La seconda, 5 canzoni che sanno di me. Ed ha passato la palla, e sia. Cinque canzoni sono difficili da scegliere, se riscrivessi la lista tra 5 minuti (o cinque minuti fa) le cambierei tutte probabilmente. Ma adesso sono questa (premetto che esulo da musica e testo e ne faccio una questione squisitamente emozionale), in ordine sparso (o forse no):
Disarm, degli Smashing Pumpkins. Tutto quello che è rimasto di buono e di bello nei miei ricordi di quegli anni un pò selvatici e un pò esasperati che sono stati l'adolescenza. Quella parte di me che da là sono riuscita a portare qua.
The boxer, Simon&Garfulken (si scriverà così?). La mia storia d'amore. Una cassetta di plastica grigia. La fine della vita come la conoscevo.

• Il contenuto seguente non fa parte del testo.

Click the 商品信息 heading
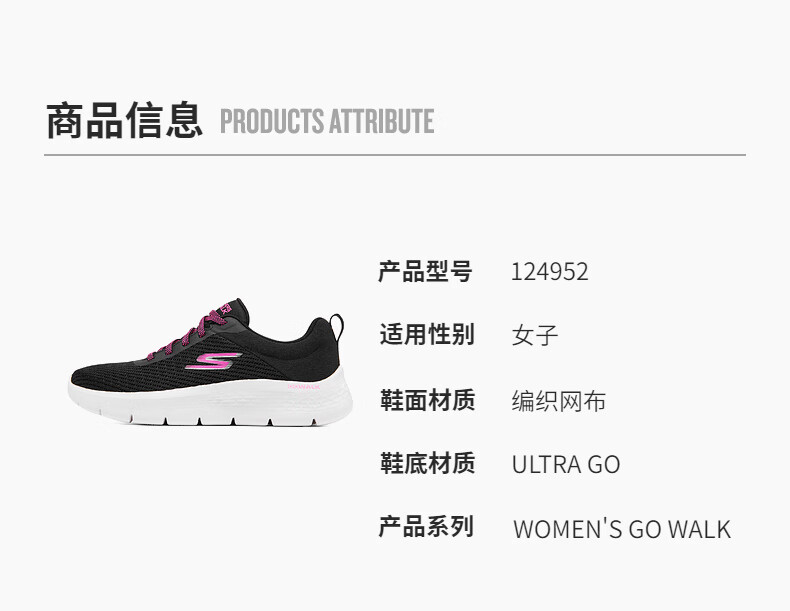The image size is (790, 611). (x=124, y=120)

Lover you should have come over, Jeff Buckey. In diretta da un periodo un pò nero. Dal mio periodo peggiore. Quando sono scivolata già dal paradiso e la vita è divenatata, tutto d'un tratto, la vita vera. Si scende, si scende, ma poi, ad un certo punto, si ricomincia a salire.
Varanasi baby, Afterhours. Un periodo diverso. Più maturo. Ho sempre desiderato, tra l'altro, farmi una maglietta con scritto varanasi baby, am questo non c'entra molto, credo.
Into my arms, Nick Cave. Adesso, on air. Una volta al giorno almeno, o anche di più.
Ora, prima di andare a fare un te a sprofondare nella mia condizione di paseudomalaticcia passo la palla, con permesso a Simo, a Dado e a Fra (se risorge).